PROBLEM
Please output exactly the lines from the one containing "Where should I" through the end of the records below, leaving out any pictures.

Collection entries:
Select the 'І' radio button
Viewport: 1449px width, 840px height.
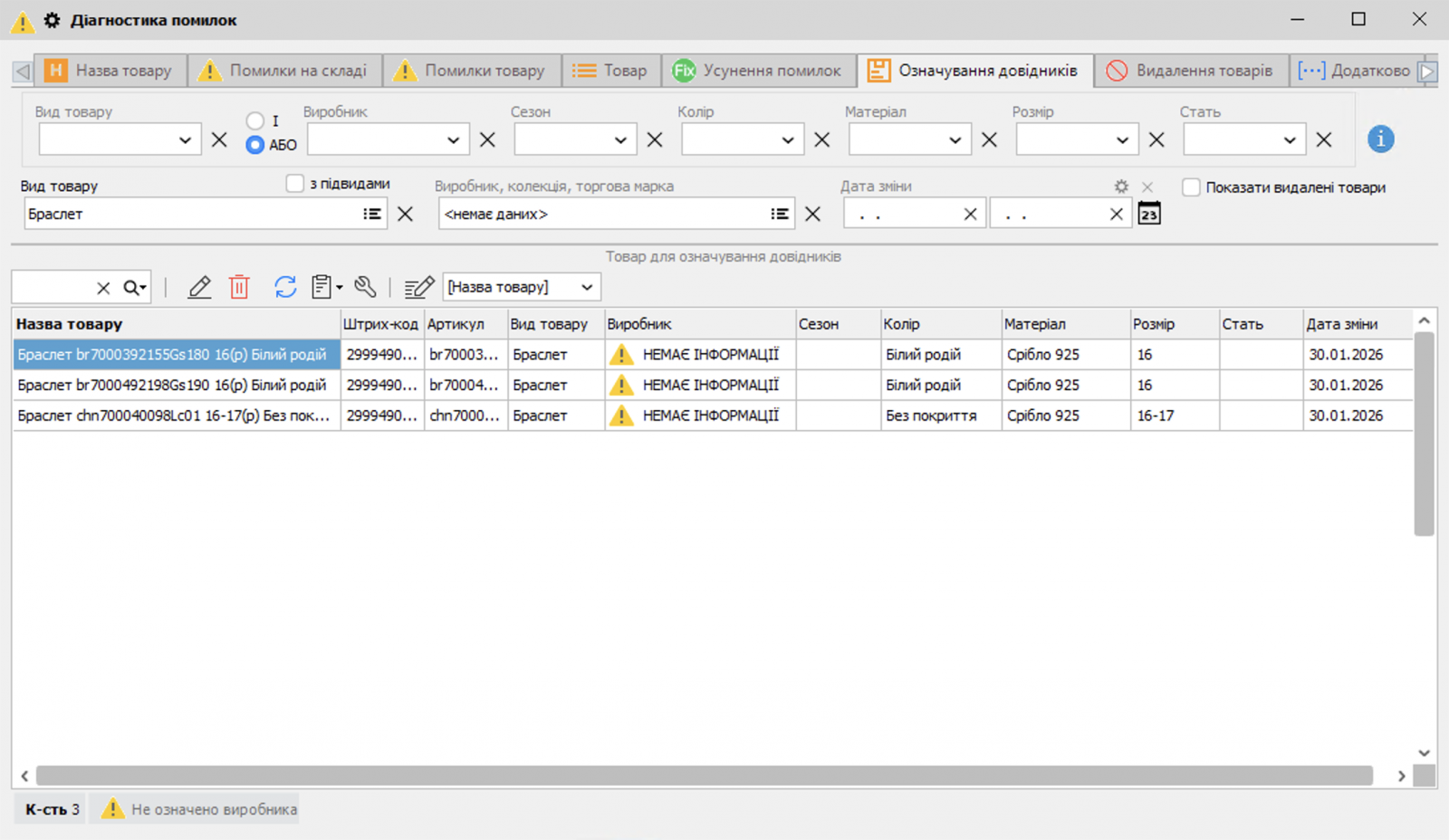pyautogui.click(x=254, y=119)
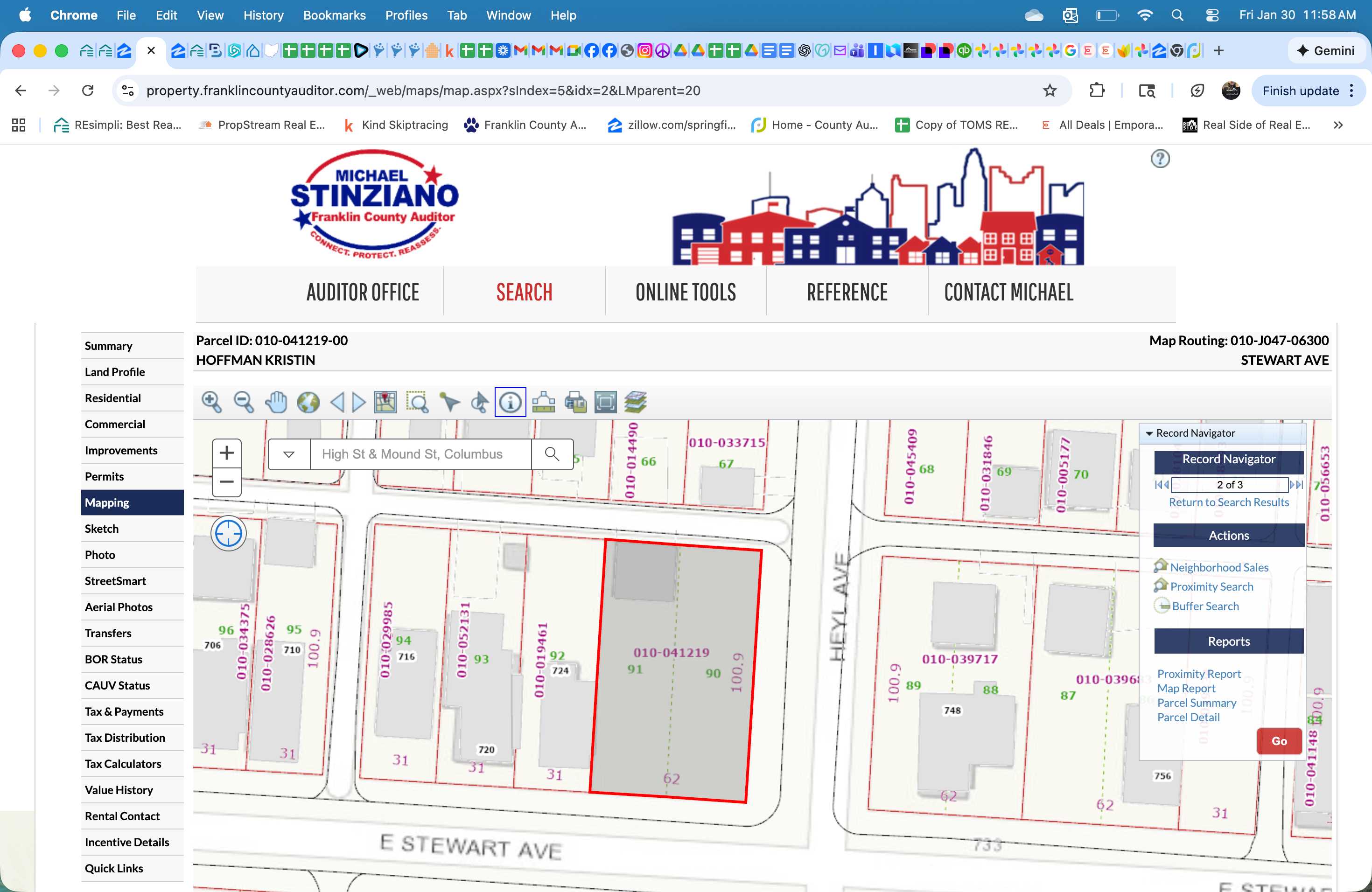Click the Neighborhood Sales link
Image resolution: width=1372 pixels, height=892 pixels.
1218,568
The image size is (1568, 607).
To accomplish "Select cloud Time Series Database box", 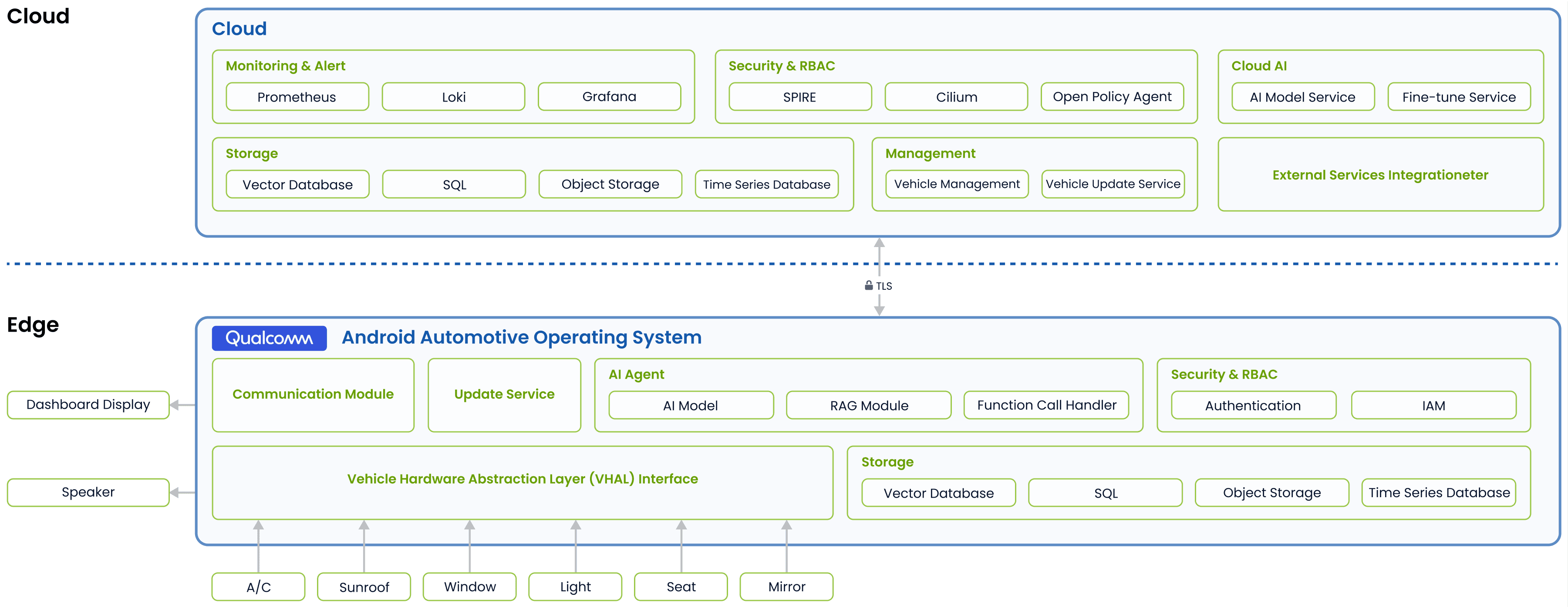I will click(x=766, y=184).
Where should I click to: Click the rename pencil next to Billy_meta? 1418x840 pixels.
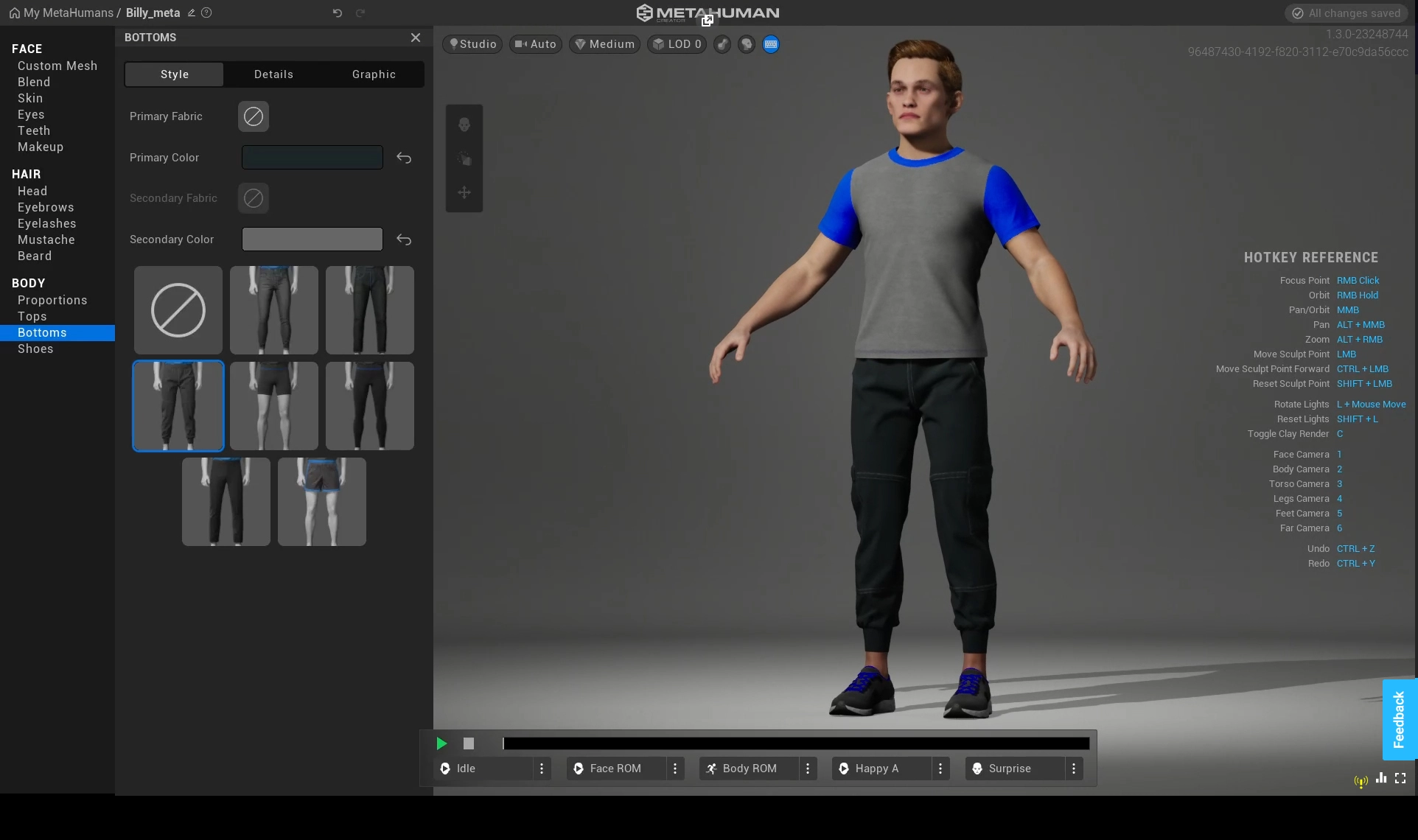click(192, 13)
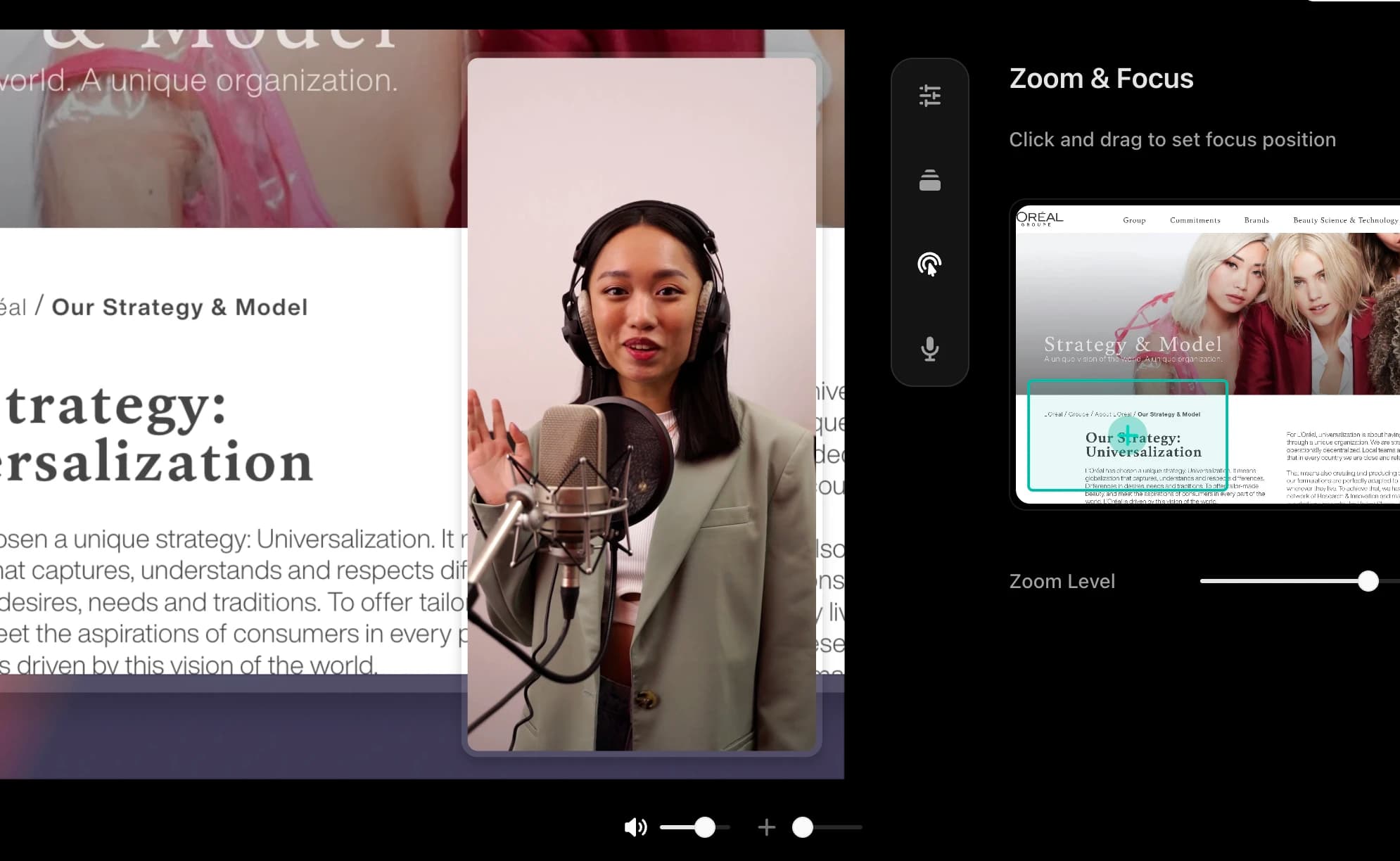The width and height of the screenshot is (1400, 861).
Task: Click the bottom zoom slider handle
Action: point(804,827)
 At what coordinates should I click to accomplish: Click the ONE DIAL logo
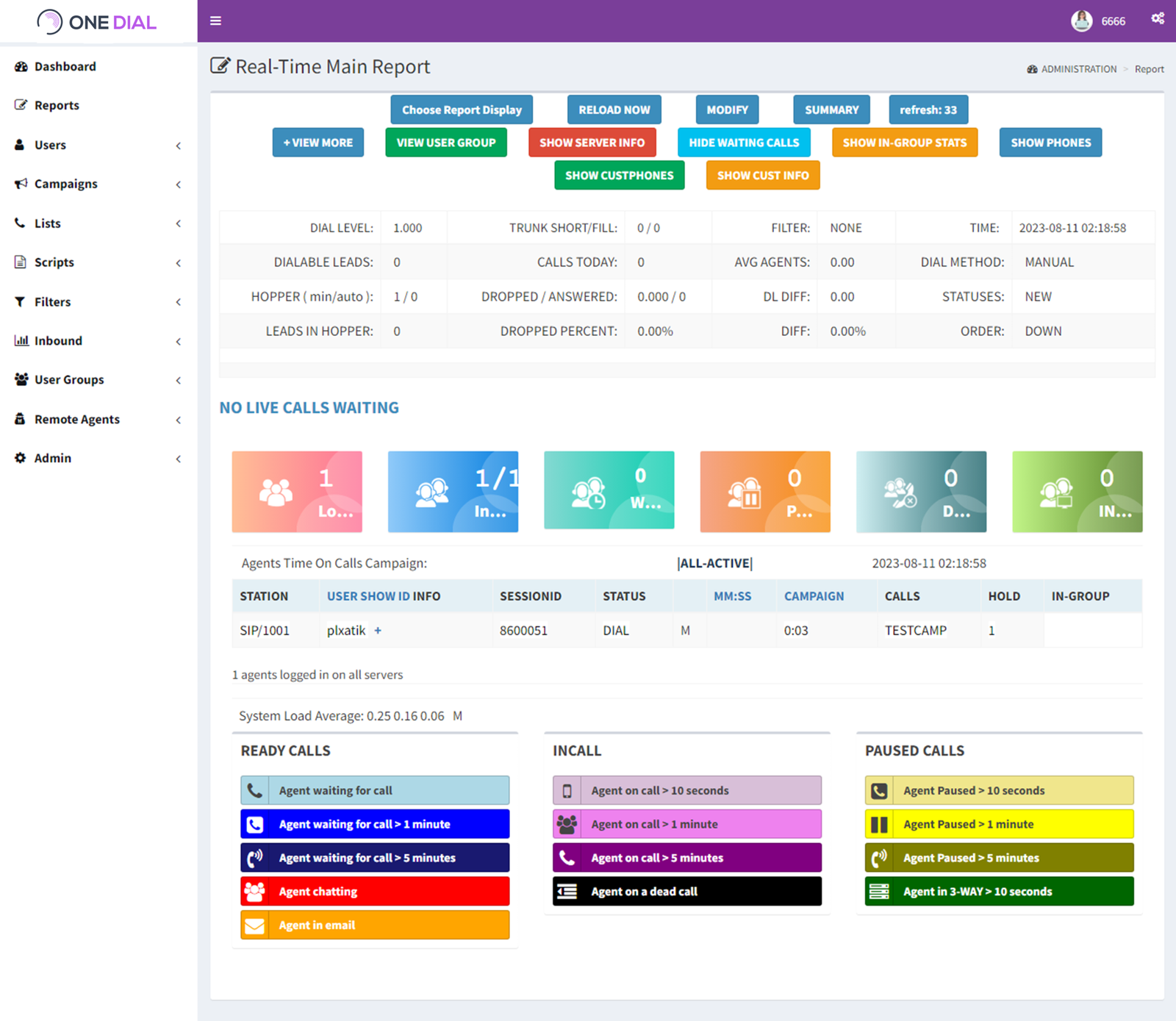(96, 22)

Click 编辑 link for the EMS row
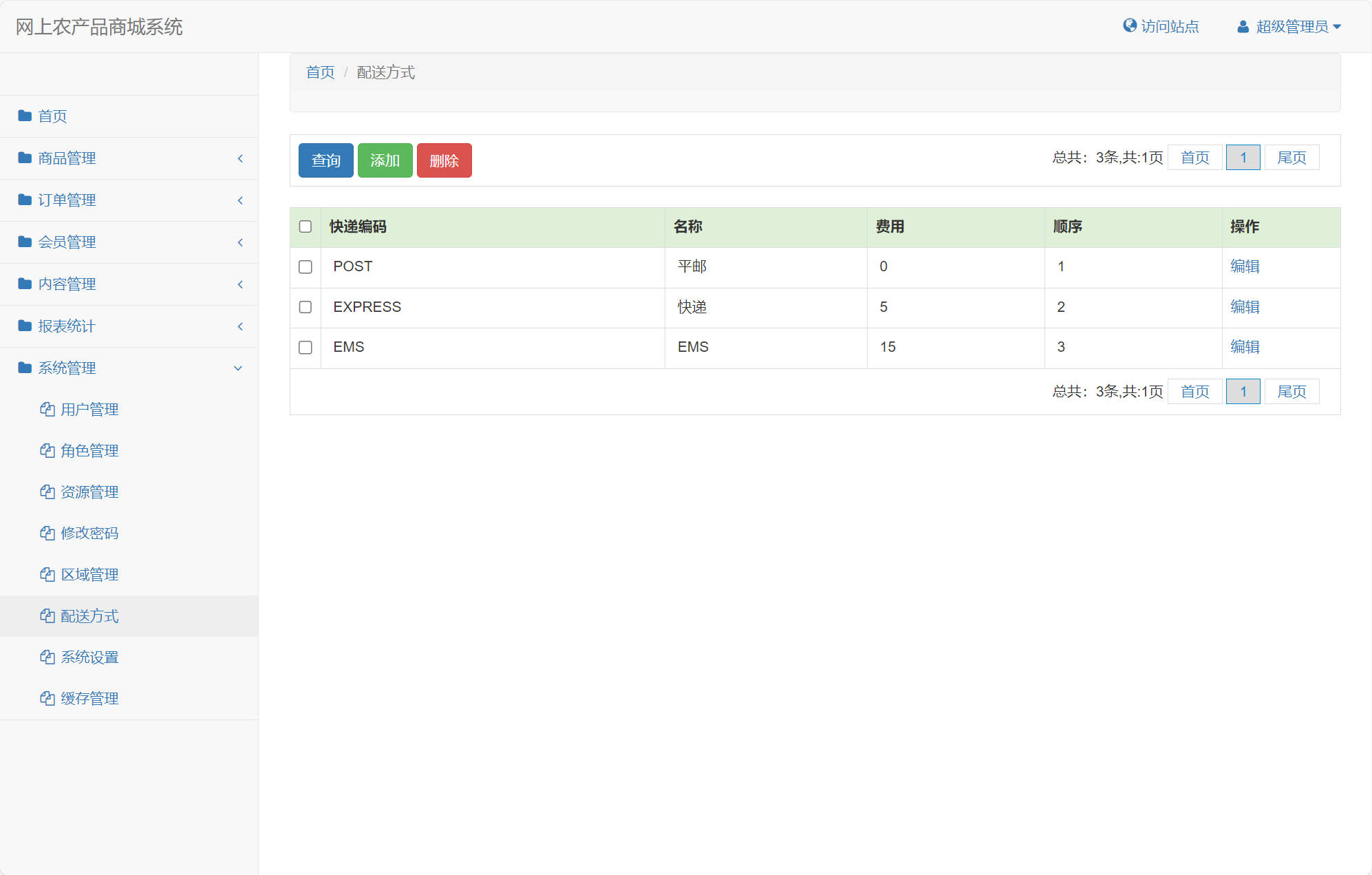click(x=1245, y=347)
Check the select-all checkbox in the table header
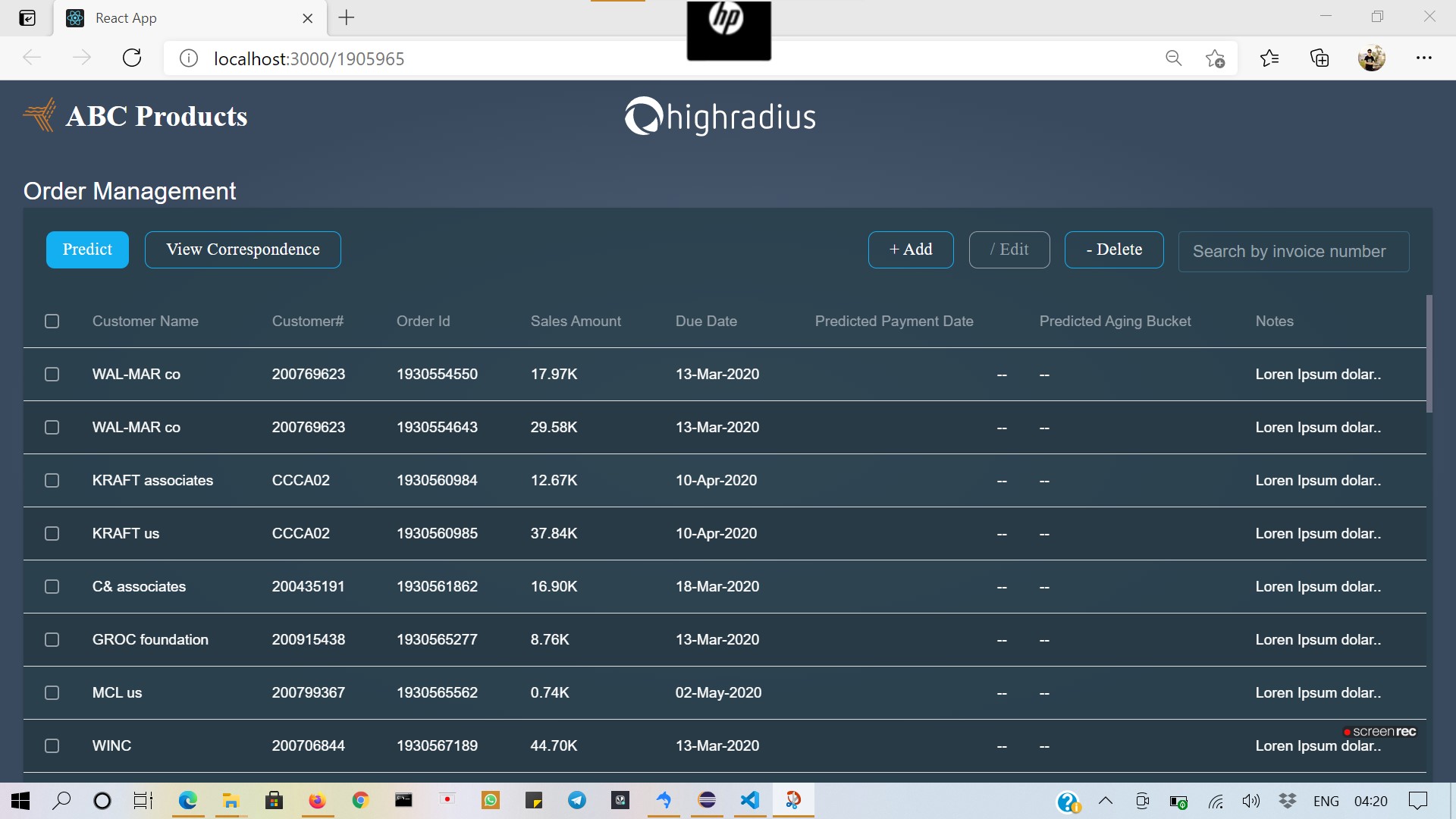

ANSWER FOR THIS EXERCISE
Where should I click to: Click the rename pencil next to Billy_meta? 1418x840 pixels.
click(192, 13)
The width and height of the screenshot is (1400, 861).
Task: Click the bottom zoom slider handle
Action: point(804,827)
 At what coordinates should I click to accomplish: Click the ONE DIAL logo
(96, 22)

Click 编辑 link for the EMS row
click(x=1245, y=347)
Check the select-all checkbox in the table header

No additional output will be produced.